MOSCOW, September 27. /TASS/. The government expects stabilization on the Russian fuel market and a reduction in prices for gasoline and diesel fuel in wholesale and retail, said Deputy Prime Minister Alexander Novak. He was speaking at a meeting of Russian President Vladimir Putin with the Cabinet of Ministers.
"With the equalization of prices and the situation in the wholesale segment, we expect further stabilization of the market and a reduction in prices in the small wholesale and retail segments, primarily at independent gas stations," he said.
According to him wholesale prices for gasoline decreased by 20%, prices for diesel fuel dropped by 16%, since the ban on fuel exports was introduced on September 21.
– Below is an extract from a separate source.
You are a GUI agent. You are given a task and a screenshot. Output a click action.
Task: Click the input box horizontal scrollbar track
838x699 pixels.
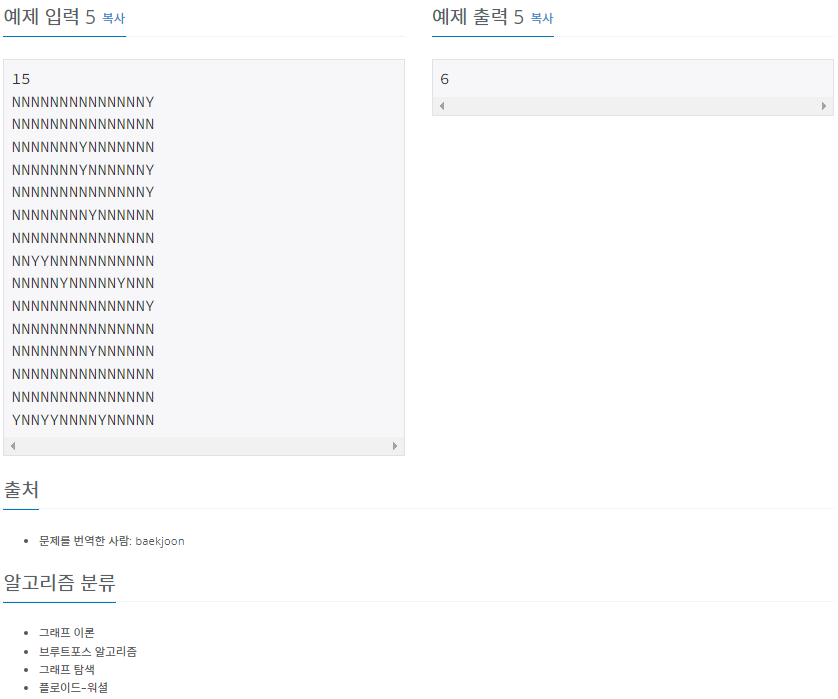coord(204,446)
"We monitor selling prices for diesel fuel in all constituent entities of the Russian Federation; in 23 regions, since the 21st [of September], prices have decreased by an average of 5% on the small wholesale market and at oil depots, the range is approximately from 1 to 17% by region," the Deputy Prime Minister said.
Gasoline price increases at gas stations of vertically integrated companies remain close to the inflation rate. Meanwhile, stock prices over the past two months have increased by 15% for gasoline and 30% for diesel fuel. The Deputy Prime Minister explained the situation on the fuel market by the attractiveness of the export alternative to petroleum products against the backdrop of rising world oil prices, a reduction in the discount on Russian oil and the weakening of the ruble, as well as certain logistical difficulties. According to him, the increase in stock prices for fuel in the last two days is a correction after a sharp drop, and now the prices reflect the real situation.
Russia introduced restrictions on the export of gasoline and diesel fuel from September 21.
According to the government decree to that effect, the restrictions are temporary and begin on September 21 "from the date of its official publication," but the document does not specify the expiration date of the restrictions.
According to the Energy Ministry, restrictions on the export of gasoline and diesel will help curb "gray" exports, saturate the domestic market, and may also lead to an additional reduction in prices.